Here we go again, more upsets in round 2.
Sebag, Marie (FRA) ½-½ Koneru, Humpy (IND)
Cramling, Pia (SWE) 0-1 Peng, Zhaoqin (NED)
Ushenina, Anna (UKR) ½-½ Xu, Yuhua (CHN)
Khurtsidze, Nino (GEO) ½-½ Arribas, Maritza (CUB)
Hou, Yifan (CHN) 1-0 Zhukova, Natalia (UKR)
Javakhishvili, Lela (GEO) 1-0 Vijayalakshmi, Subbaraman (IND)
Dzagnidze, Nana (GEO) ½-½ Ju, Wenjun (CHN)
Cmilyte, Viktorija (LTU) ½-½ Ruan, Lufei (CHN)
Qin, Kanying (CHN) ½-½ Houska, Jovanka (ENG)
Lujan, Carolina (ARG) 1-0 Galliamova, Alisa (RUS)
American IM Irina Krush lost her first round’s game to Tatiana Kosintseva of Russia. She will have White tomorrow to try to even up the score.
As I mentioned many times before, it is exciting to have knockout tournaments such as the World Cup but NOT for the World Championship. FIDE has changed this for the World Championship? When will they change it for the Women’s Championship? Two games cannot possibly be long enough to determine the best player.
That is my same complaint about the US Championship this year. It was an exiting tournament but the rapid championship match took away some of its thunder. Please! Let’s respect the INTEGRITY of the game and prestigious titles such as the World Championship or National Championship.
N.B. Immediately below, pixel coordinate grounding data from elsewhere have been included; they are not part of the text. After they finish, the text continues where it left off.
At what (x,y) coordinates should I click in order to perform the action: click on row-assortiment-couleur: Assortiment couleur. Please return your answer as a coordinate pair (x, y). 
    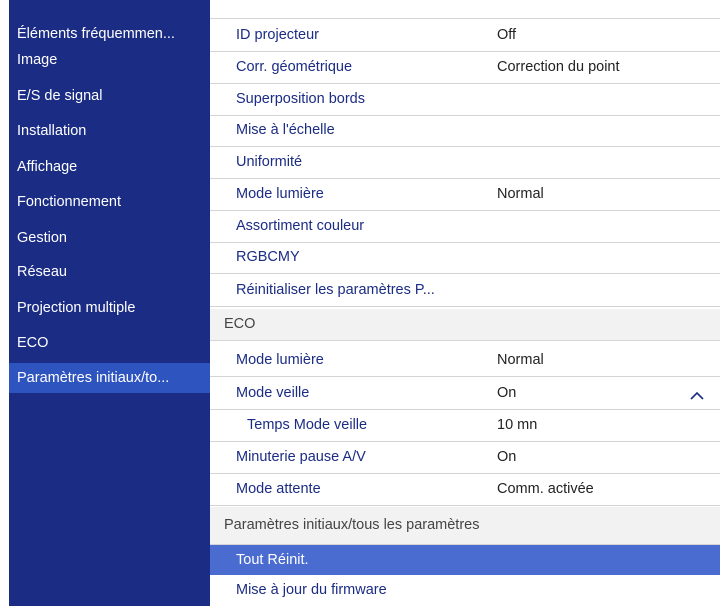
    Looking at the image, I should click on (465, 227).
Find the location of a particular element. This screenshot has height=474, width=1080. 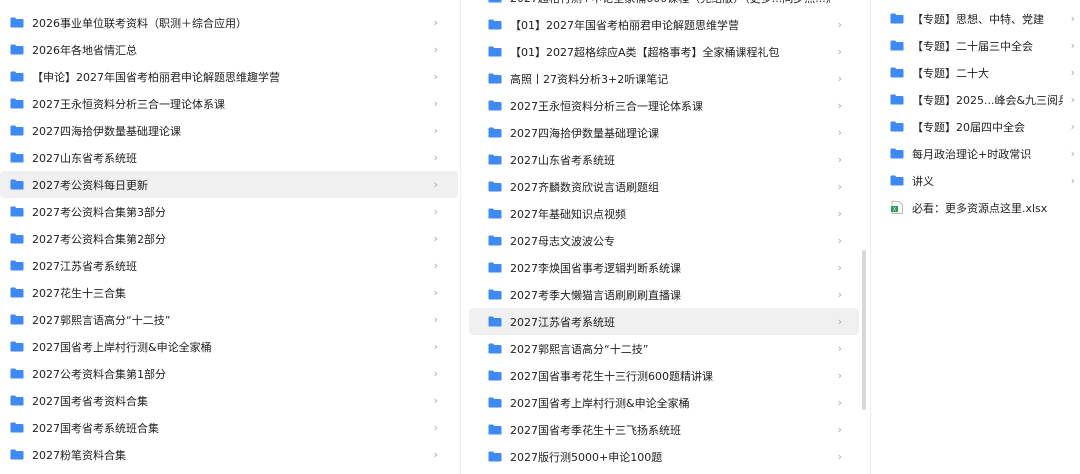

folder-name: 高照丨27资料分析3+2听课笔记 is located at coordinates (590, 79).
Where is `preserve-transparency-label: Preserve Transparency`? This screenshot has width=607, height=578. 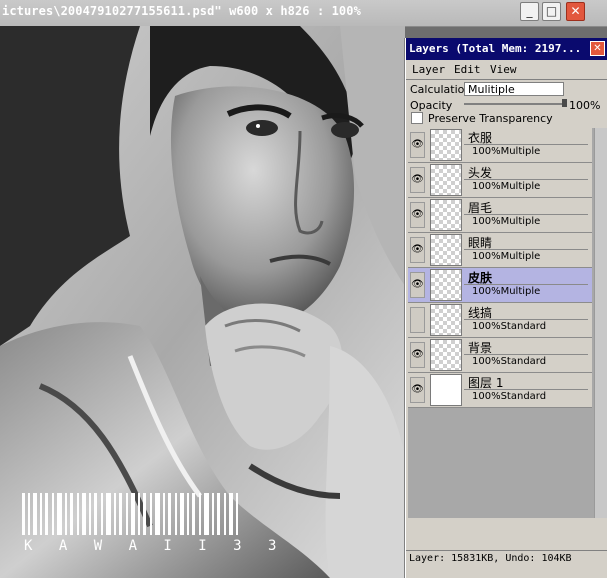 preserve-transparency-label: Preserve Transparency is located at coordinates (490, 118).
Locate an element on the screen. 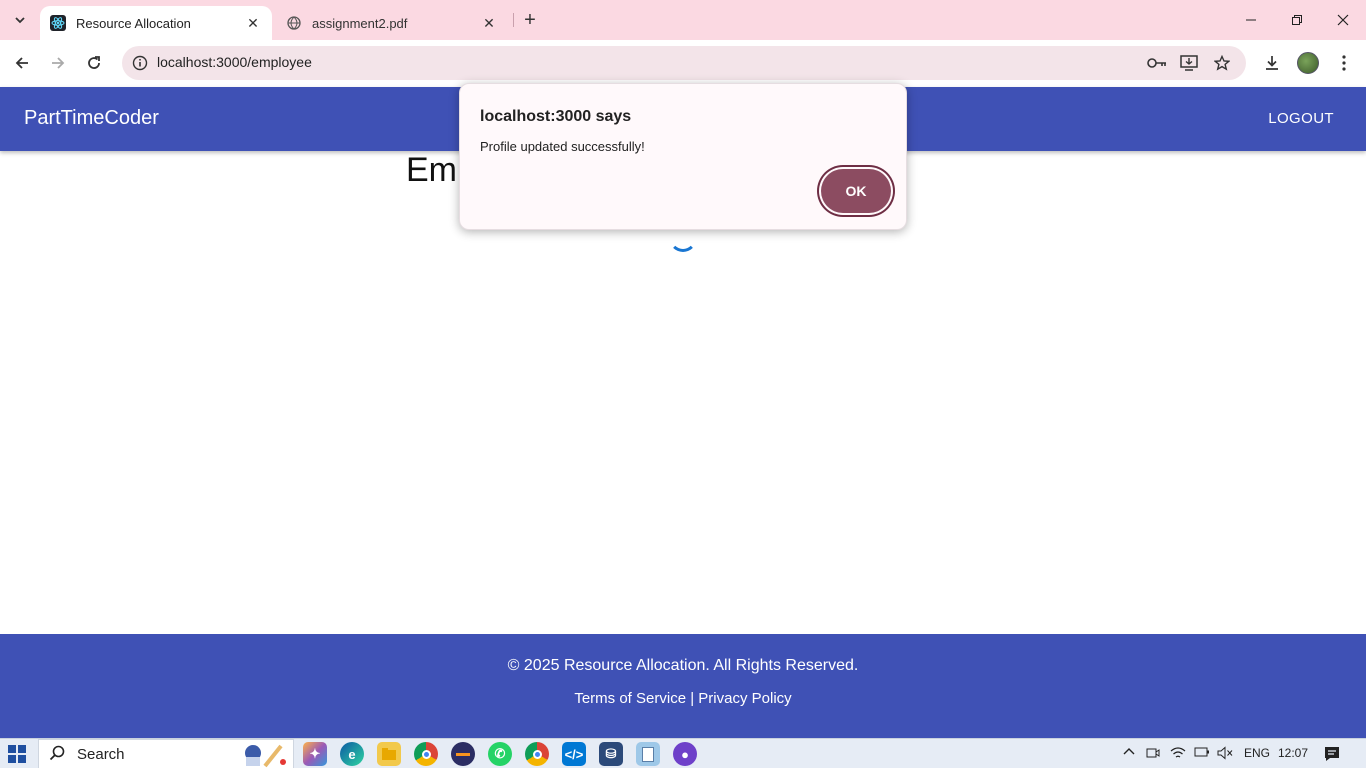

2 games are 2 times more than one final hundred meter athletic olympic race!?
A month ago, Peter Svidler openly wished from FIDE to “stop meddling with the time controls”. What USCF did gets them on the top of the list, too bad no comment from Svidler here. On the other hand, this approach defends chess as chess. Don’t Grandmaster players spend thousands of hours playing bullet games on ICC, lowering themselves as much as possible, risking and losing games to anybodies and everybodies? Some low class players now advertise themselves having beaten GMs on ICC!! And ICC is not for fun for them. I saw one weak player who claims he beat Torre, among others. There is no chess player in the world who played more classical chess games than rapid and blitz ones. Maybe Botvinnik?
Alexandra Kosteniuk interview:
” …. -How do you evaluate the knock-out system of world championships?
There are its positive and negative sides. I think it is wiser, as it is done in men cycles, to have knock-out system in the World Cup, and then challenger matches and match-tournament for the World Champion title. Whatever you may say, knock-out system has a great probability of chance, and you have no right for mistake. In my opinion, we need a longer tournament to find out a real champion. On the other hand a knock-out system is first of all spectacular. If the tournament is more interesting it can attract more spectators. In this case of course you should count more on chance, but I believe that the strongest wins and you should deserve that success…”
For little kids, there are usually only two outcomes of a game – either I won or You cheated! Chess players are much more mature than that – the endings of their games, especially at the club level, are due to either I won or You were lucky!